___ Records shown ___

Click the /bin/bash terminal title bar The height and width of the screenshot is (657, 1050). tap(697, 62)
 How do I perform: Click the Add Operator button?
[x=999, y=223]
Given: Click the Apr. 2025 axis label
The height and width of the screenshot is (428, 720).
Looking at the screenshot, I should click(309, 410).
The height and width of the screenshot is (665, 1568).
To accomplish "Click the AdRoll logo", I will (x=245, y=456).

___
___ Records shown ___

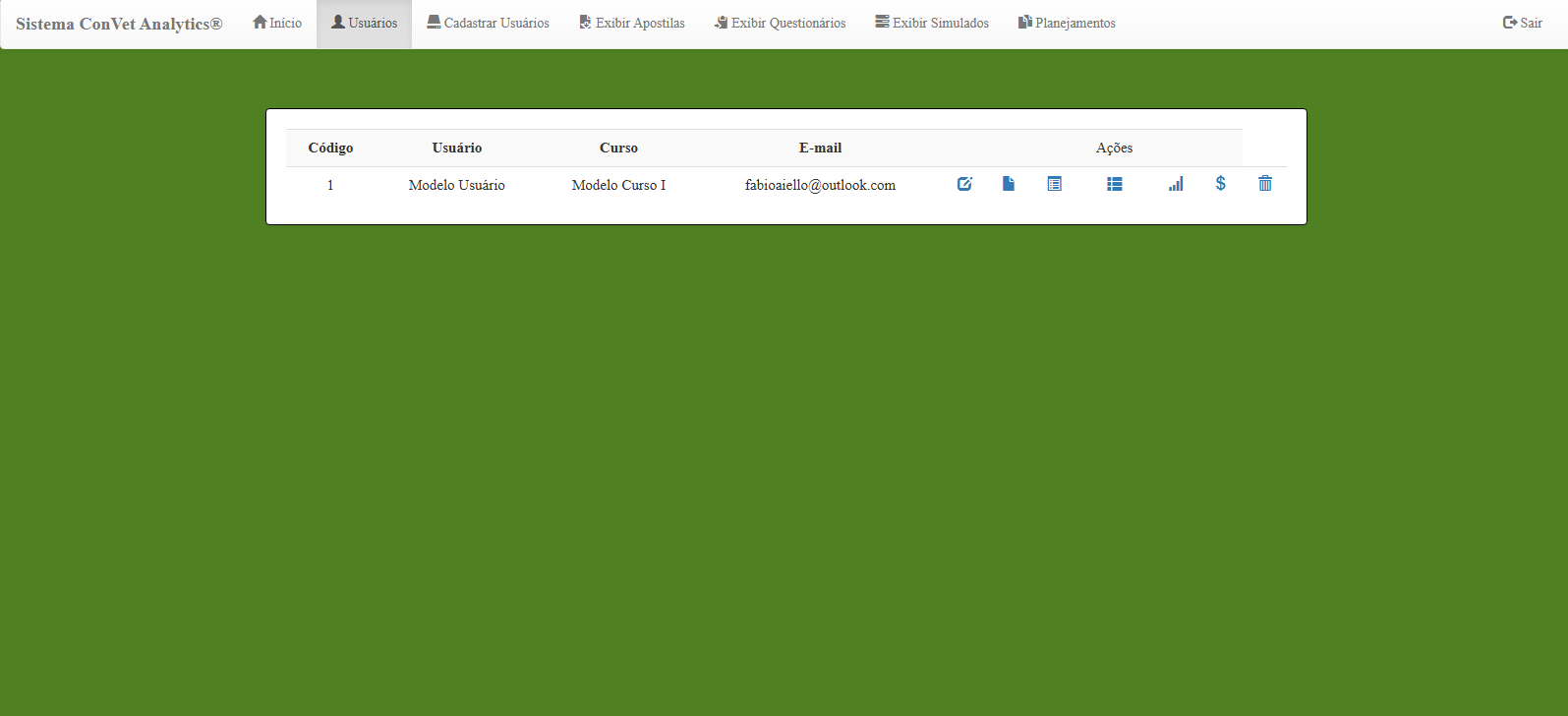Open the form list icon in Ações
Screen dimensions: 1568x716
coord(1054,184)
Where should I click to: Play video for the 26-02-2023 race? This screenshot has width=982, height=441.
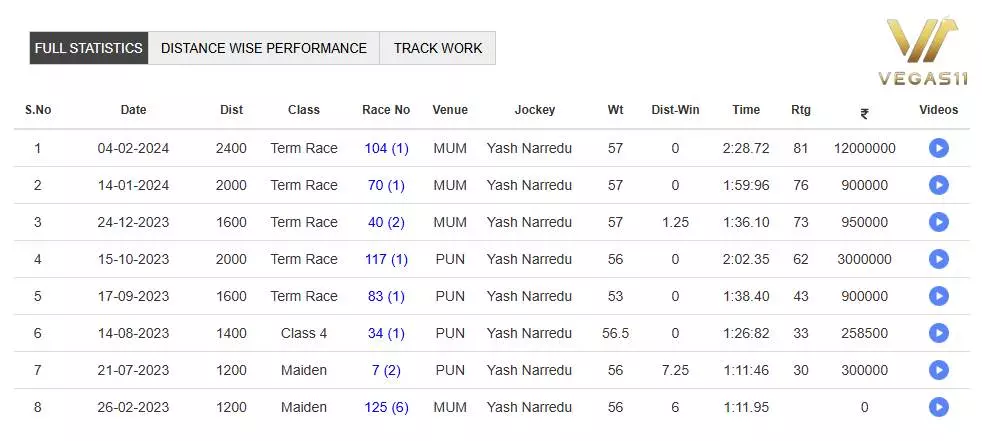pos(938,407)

___

*Instructions for the task*. Transcribe the records above exactly, beginning at the line that contains "Click the /bin/bash" and ending with the line that contains "Given: Click the Apr. 2025 axis label", both included, and nothing else.

*Answer to this problem*.
Click the /bin/bash terminal title bar The height and width of the screenshot is (657, 1050). tap(697, 62)
 How do I perform: Click the Add Operator button?
[x=999, y=223]
Given: Click the Apr. 2025 axis label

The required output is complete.